Why Your Favourite Movies Leave Netflix

The other day I opened Netflix planning to rewatch one of my comfort movie series ‘Twilight’,  only to see a “Leaving Soon” tag pop up. I felt that mix of frustration, sadness, and mild panic we all get when our favourite movies or shows are suddenly disappearing. 

Why does Netflix remove or cancel shows people clearly care about?

Every show or movie on Netflix costs money to keep around. As seasons continue, production gets expensive, actors want higher pay, sets cost more and marketing budgets increase. “Is keeping this show worth it?” This is cost-benefit analysis. If the show isn’t pulling enough new subscribers or keeping people from canceling, it doesn’t matter if it has a loyal fanbase (like me with twilight), it’s gone.
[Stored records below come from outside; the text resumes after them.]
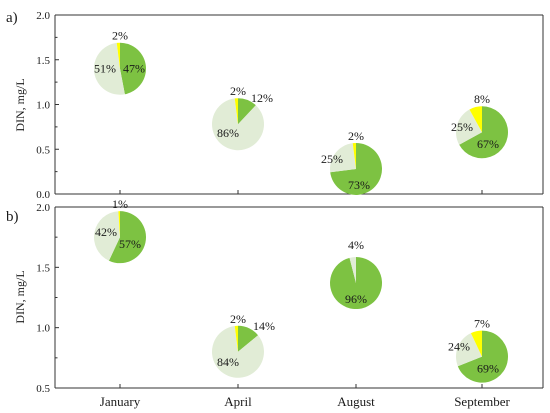 This screenshot has height=413, width=550. Describe the element at coordinates (120, 204) in the screenshot. I see `pie-slice-label: 1%` at that location.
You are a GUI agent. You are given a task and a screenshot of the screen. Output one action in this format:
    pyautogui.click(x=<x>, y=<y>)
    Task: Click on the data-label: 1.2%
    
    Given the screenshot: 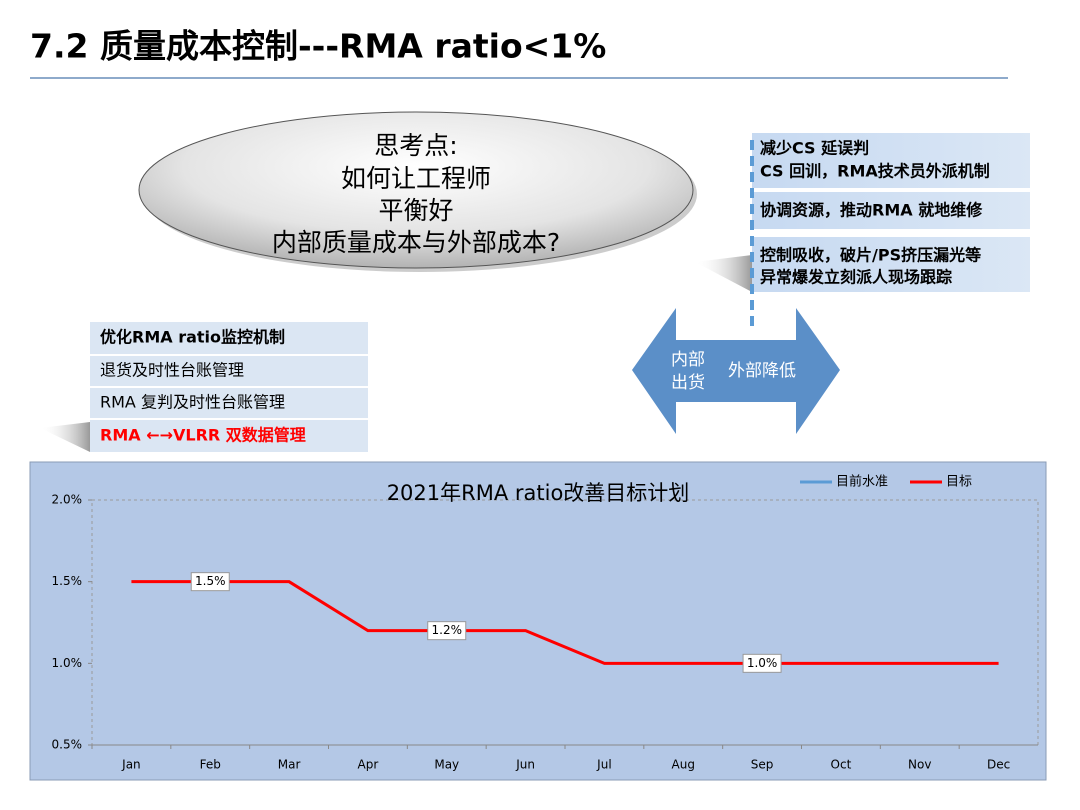 What is the action you would take?
    pyautogui.click(x=448, y=630)
    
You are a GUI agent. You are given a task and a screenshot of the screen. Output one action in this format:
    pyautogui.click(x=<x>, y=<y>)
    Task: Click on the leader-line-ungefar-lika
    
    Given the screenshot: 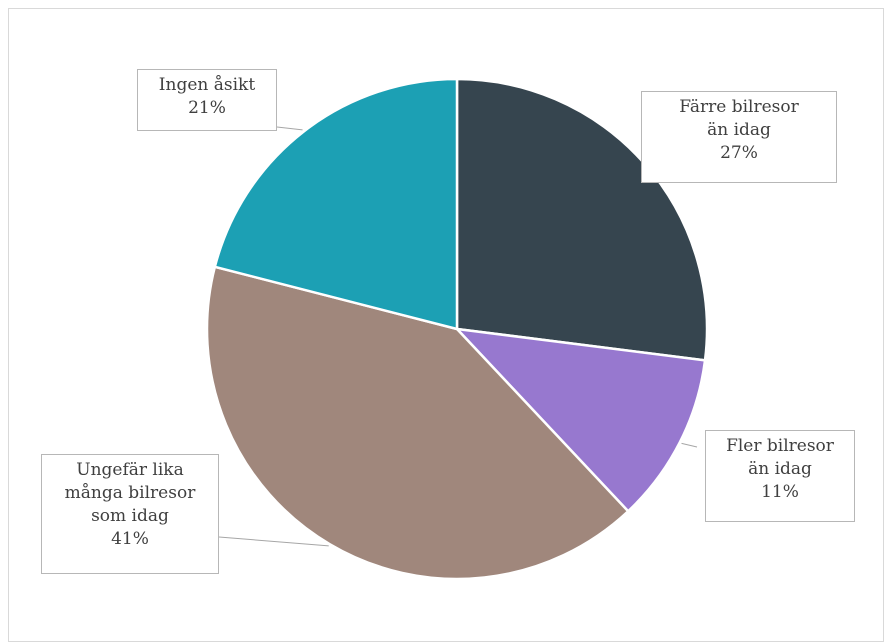 What is the action you would take?
    pyautogui.click(x=274, y=542)
    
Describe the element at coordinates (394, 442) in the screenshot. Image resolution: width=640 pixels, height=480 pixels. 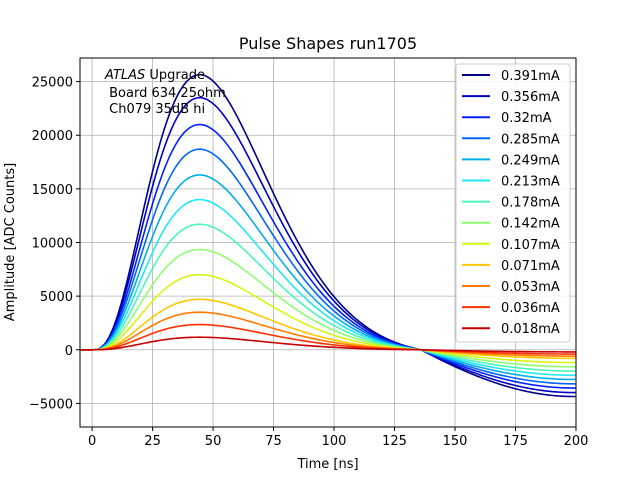
I see `x-tick-label: 125` at that location.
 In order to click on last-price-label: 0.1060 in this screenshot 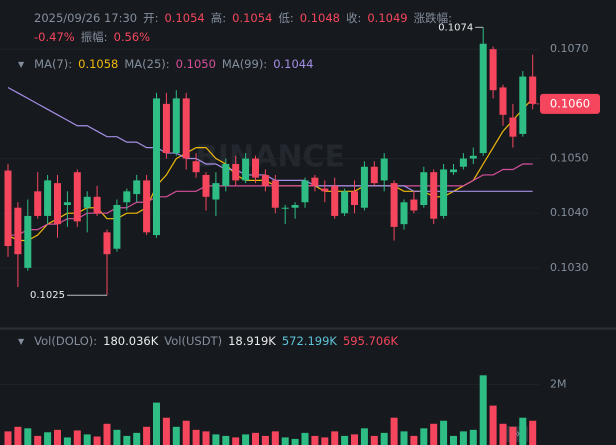, I will do `click(570, 103)`.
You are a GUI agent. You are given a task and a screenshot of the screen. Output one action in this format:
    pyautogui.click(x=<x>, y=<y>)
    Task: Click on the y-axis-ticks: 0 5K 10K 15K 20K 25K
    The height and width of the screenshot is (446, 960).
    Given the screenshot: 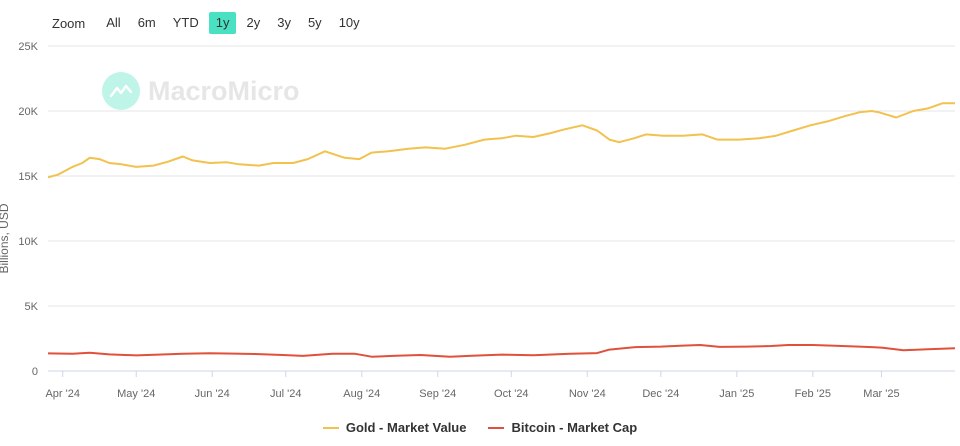 What is the action you would take?
    pyautogui.click(x=28, y=210)
    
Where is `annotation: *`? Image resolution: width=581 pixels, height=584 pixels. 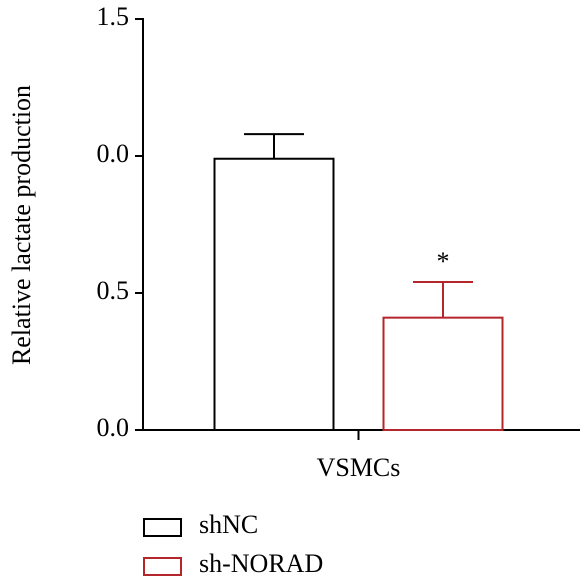
annotation: * is located at coordinates (444, 262).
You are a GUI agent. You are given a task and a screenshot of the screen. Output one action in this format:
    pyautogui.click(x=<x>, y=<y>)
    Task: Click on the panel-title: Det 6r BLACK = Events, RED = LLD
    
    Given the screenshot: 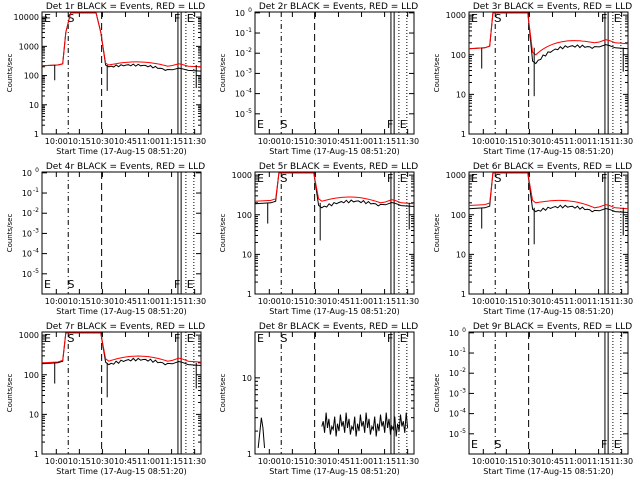 What is the action you would take?
    pyautogui.click(x=552, y=167)
    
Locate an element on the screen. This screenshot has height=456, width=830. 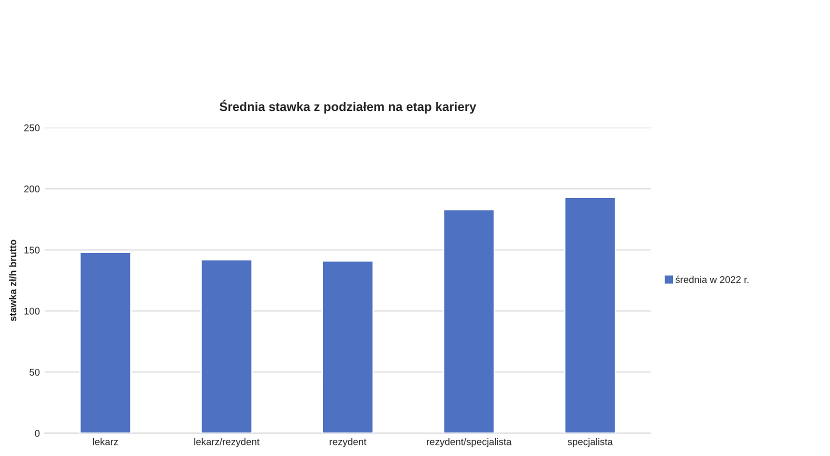
y-axis-title: stawka zł/h brutto is located at coordinates (12, 281).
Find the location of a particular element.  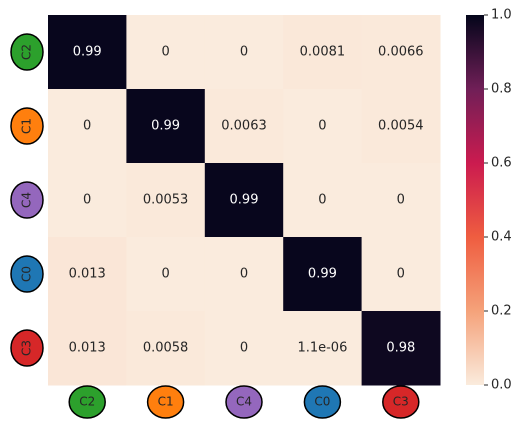

x-tick-label: C3 is located at coordinates (401, 402).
Netflix tracks when you watch, how long you watch, what you watch next and even when you pause. They use this to predict your “churn risk”, which is how likely you are to cancel if a show leaves. If data shows that people rant on social media about a show leaving but don’t actually cancel their subscription to Netflix, they feel safer pulling it.

For me and some of you, rewatching Twilight gives comfort, but for Netflix, the marginal utility of keeping it declines if it’s not pulling in new viewers. Their goal is to optimise the next hour you watch, which keeps you subscribed another month. If they predict that removing Twilight will push you to watch another Netflix original instead of leaving the platform, the opportunity cost of keeping it becomes too high.

This all connects to opportunity cost, a core economic principle. The money used to continue a show with declining returns could instead fund new projects that might attract a new and different audience. Keeping Twilight means Netflix can’t use that money to fund the next Stranger Things. With platforms like Disney+ and Prime Video introducing new movies and series constantly, Netflix needs every rupee to go toward content that keeps people talking and watching. 

The sad part is, no matter how many times I rewatch Twilight now just for it to not leave Netflix, it won’t be enough for the algorithm to let it stay.